Cambiamento climatico, servono più prove per dimostrare l’inadempienza dell’Italia

Strada sbarrata per le azioni climatiche contro l’Italia. Almeno per ora. Con due decisioni depositate il 7 maggio e rese pubbliche il 30, la Corte europea dei diritti dell’uomo ha dichiarato inammissibili due distinti ricorsi che avevano al centro gli effetti negativi sui ricorrenti causati dal mancato rispetto, da parte dell’Italia e di altri Stati, della Convenzione sul clima del 1992 e dell’Accordo di Parigi del 2015.

Il primo ricorso: la tempesta Vaia

In un caso (De Conto contro Italia e altri 32 Stati, ricorso n. 14620/21), la ricorrente richiamava i danni provocati dai cambiamenti climatici i cui effetti erano stati visibili anche con la tempesta Vaia che aveva colpito diverse regioni italiane nel 2018. A suo avviso, accanto ai danni provocati a infrastrutture e case, vi erano state conseguenze dovute allo stress provocato dai disastri naturali, che aumentava in relazione alla prospettiva di vivere in un clima sempre più caldo per il resto della propria vita.

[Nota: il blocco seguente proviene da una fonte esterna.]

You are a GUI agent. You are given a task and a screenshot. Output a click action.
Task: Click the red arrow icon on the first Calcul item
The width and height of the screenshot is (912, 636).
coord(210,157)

La ricorrente ha fornito anche delle perizie mediche e ha così invocato la violazione dell’articolo 2 della Convenzione europea che assicura il diritto alla vita, dell’articolo 8 relativo al diritto al rispetto della vita privata e familiare, dell’articolo 13 sul diritto a un ricorso effettivo, nonché dell’articolo 14 sul divieto di discriminazione.

La Corte riconosce che spettava all’Italia adottare misure per tutelare i diritti convenzionali della ricorrente, escludendo invece di poter decidere sul ricorso riguardante gli altri Stati che non avevano alcuna giurisdizione fuori dal proprio territorio. Così, la Corte, con riguardo all’azione contro gli altri Stati, ha dichiarato il ricorso inammissibile.

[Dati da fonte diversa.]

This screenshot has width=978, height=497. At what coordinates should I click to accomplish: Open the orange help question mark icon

Per quanto riguarda il merito dell’azione contro l’Italia, la Corte ha stabilito che, nel caso di azioni climatiche, per poter invocare la violazione di una norma convenzionale è necessario dimostrare l’alta intensità dell’esposizione della presunta vittima agli effetti avversi dei cambiamenti climatici e il bisogno pressante di assicurare la protezione dell’individuo, con l’aggiunta che la soglia per individuare l’esistenza di questi due criteri è particolarmente alta. Sull’impatto dei cambiamenti climatici sulla salute mentale, la Corte ha ritenuto che i certificati medici presentati non fornivano alcuna indicazione circa il collegamento tra stato di salute ed esposizione agli effetti negativi dei cambiamenti climatici. Ad esempio, non è stato dimostrato che lo stato di ansia era collegato alle preoccupazioni della ricorrente per i cambiamenti climatici o che la donna fosse personalmente esposta a detti effetti negativi. Così, non sono stati forniti elementi per attestare che vi fosse una pressante necessità di garantire la protezione individuale dai danni che il cambiamento climatico avrebbe avuto sul godimento dei diritti umani.